I love salt. What does it even feel like to have too much sodium??
*eats one Slim Jim*
Oh.
I used to be in a band called The Hinges. We usually opened for The Doors.
Priests have a different personality when they’re not saying mass, because in the church they’re using their altar ego
…and send
I’m not falling for those “ancestry tests.” If the government wants my DNA they’re going to have to get it the old fashioned way, from underneath the fingernails of a dead drifter I buried in the woods.
men only want 1 thing. women only want 7 things. babies only want 53 things. dogs only want 633 things. flamingos refuse to divulge how many things they want
Be a deer and get shot in the woods for me?
Aww, I feel bad for never letting you win.
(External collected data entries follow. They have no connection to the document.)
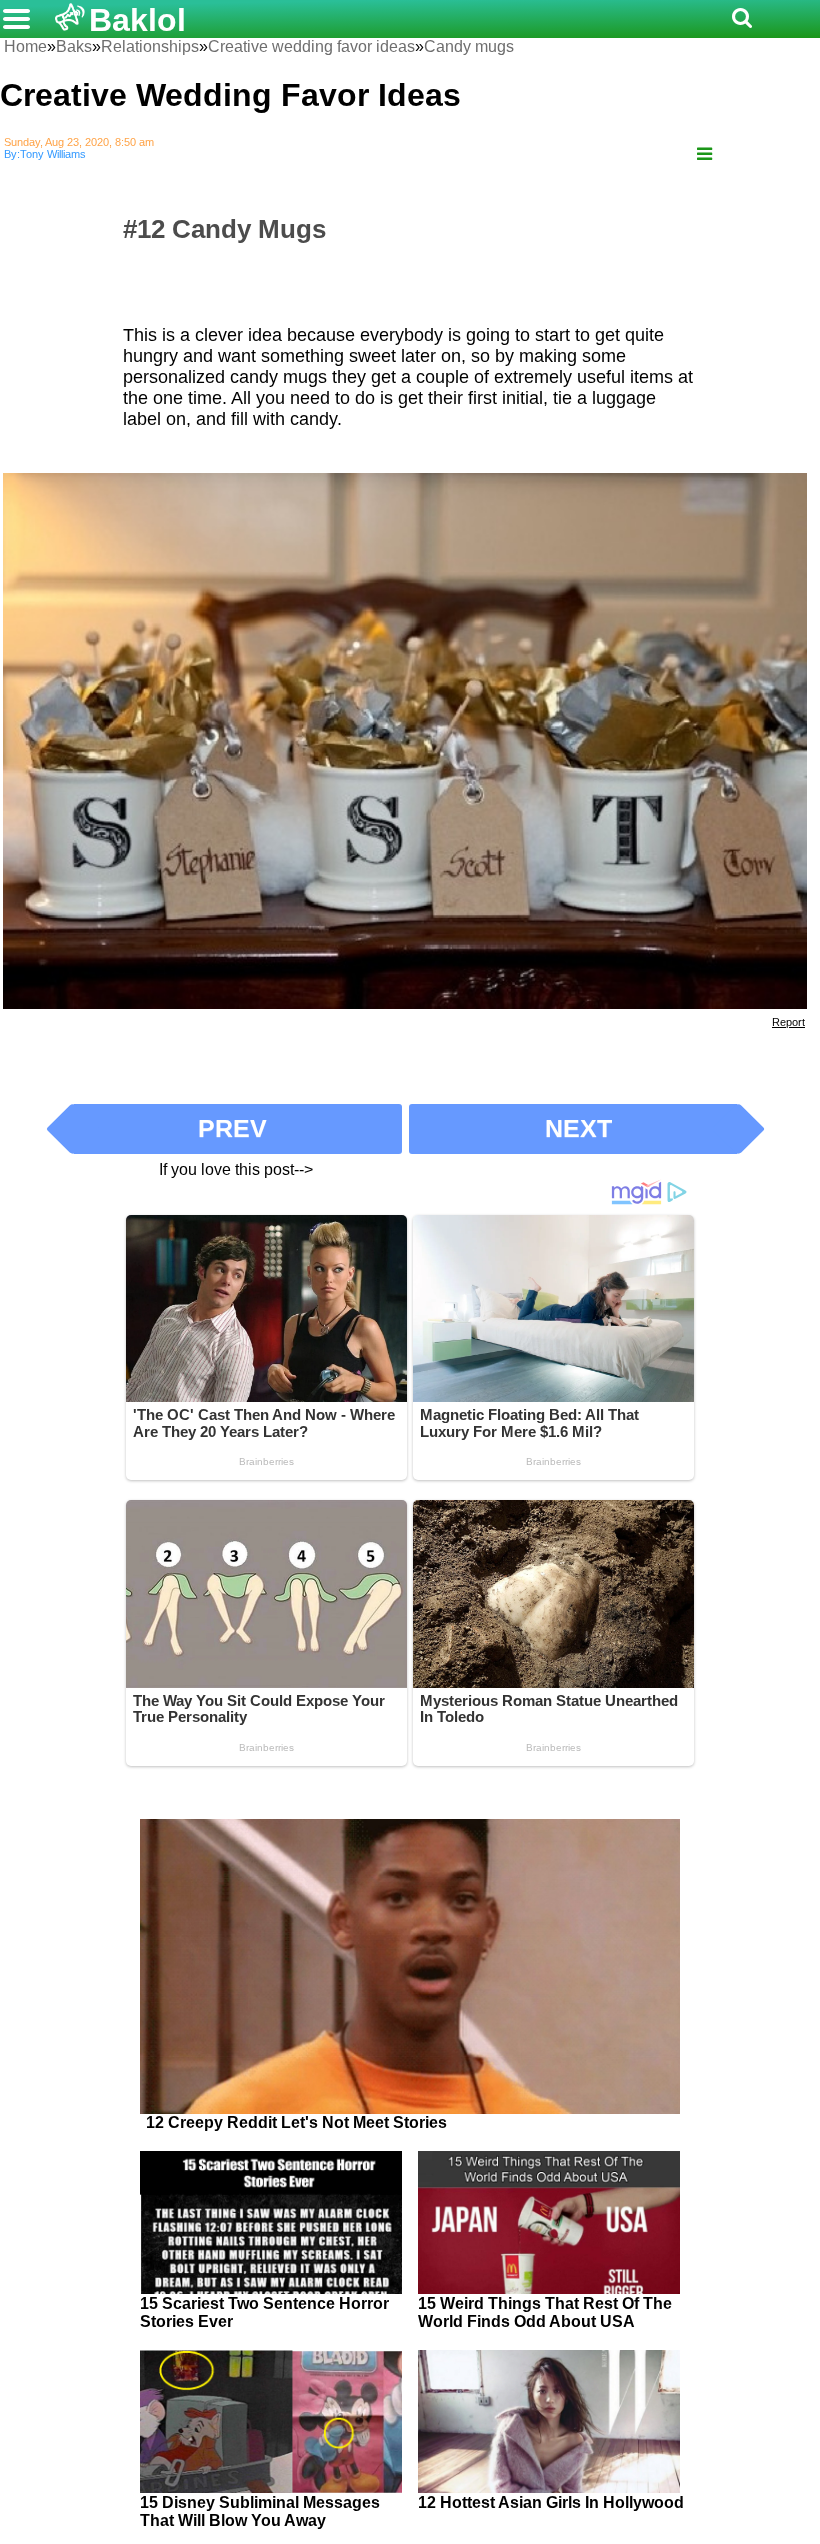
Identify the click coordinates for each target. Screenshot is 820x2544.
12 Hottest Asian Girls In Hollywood (551, 2502)
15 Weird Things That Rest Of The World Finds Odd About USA (545, 2312)
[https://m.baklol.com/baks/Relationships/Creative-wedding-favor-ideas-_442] (704, 154)
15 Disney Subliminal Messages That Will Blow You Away (260, 2511)
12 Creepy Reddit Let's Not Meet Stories (296, 2122)
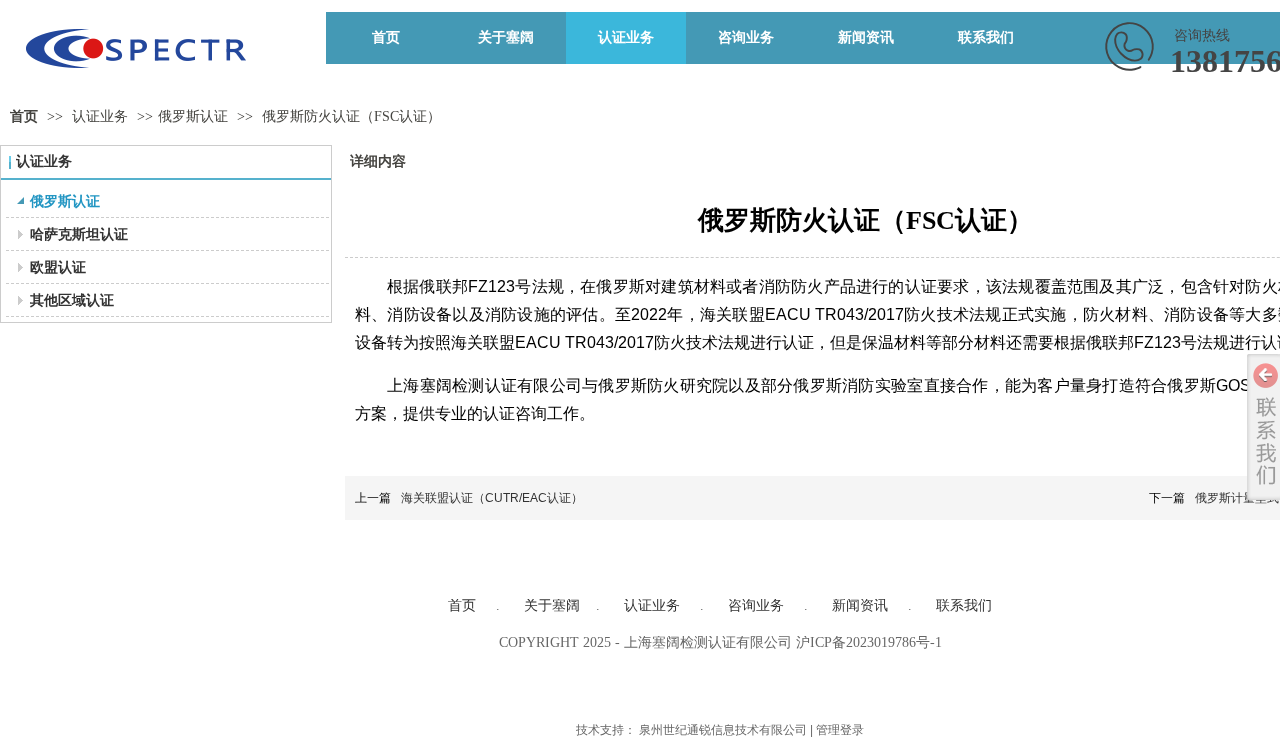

Here, you can have my Playstation, my Xbox 360, and my Nintendo Switch!
*sniff* Don’t try to console me
ME: I learned how to read lips so I can tell what the dog is saying
WIFE: seriously? [rolls her eyes] so what’s the dog saying?
ME: first of all, he says you’re rude
[i walk in and hang my hat on the hook, visibly dejected]
wife: how did the interview go?!
me: terrible
wife: what? did you get a chance to show them your biggest strength?
me: yeah. guess they aren’t fans of the tickle monster
Finally gathered all my thoughts and now they’re jumping me.
“Asparagus!!!” – italian guy named Gus pleading for his life
logging onto twitter…
As my mom finishes up cutting up my steak for me, I can’t help but notice that my date looks upset.
I’m pretty much a SAHM now and someone asked me the other day, “so what do you do with all your free time now?” Ummm, I guess I just nap. And after a long nap, I like to squeeze in a short nap. Then the butler arrives & makes dinner while I ride my unicorn around fairyland.
Wife’s friend: So what was your C section like?
Wife: Well, it wa….
Me: Omg it was AWFUL. I had to just stand there for like 30 minutes
Shaggy and the gang are out there trying to discredit demons all while hanging out with a talking dog. My dudes, that IS a demon
Me: I’ve been thinking about getting a buzz cut
Barber: I don’t think you could pull it off
Me: Well no, you’d have to cut it off
Got booted from the rest stop bathroom for tickling everyone’s ankles
[Dog yoga class]
Teacher: Alright, let’s go into downward human pose
[Dogs hunch over and start pretending to text]
The cardboard doesn’t go in the oven with the pizza… does it.
POPE: Let us all bow our heads and pray.
MICHELANGELO, from the back: Or maybe look at the ceiling.
me: [trying to cheat in an exam]
teacher: I’m married
Relationship status: my last pickpocket had really gentle hands.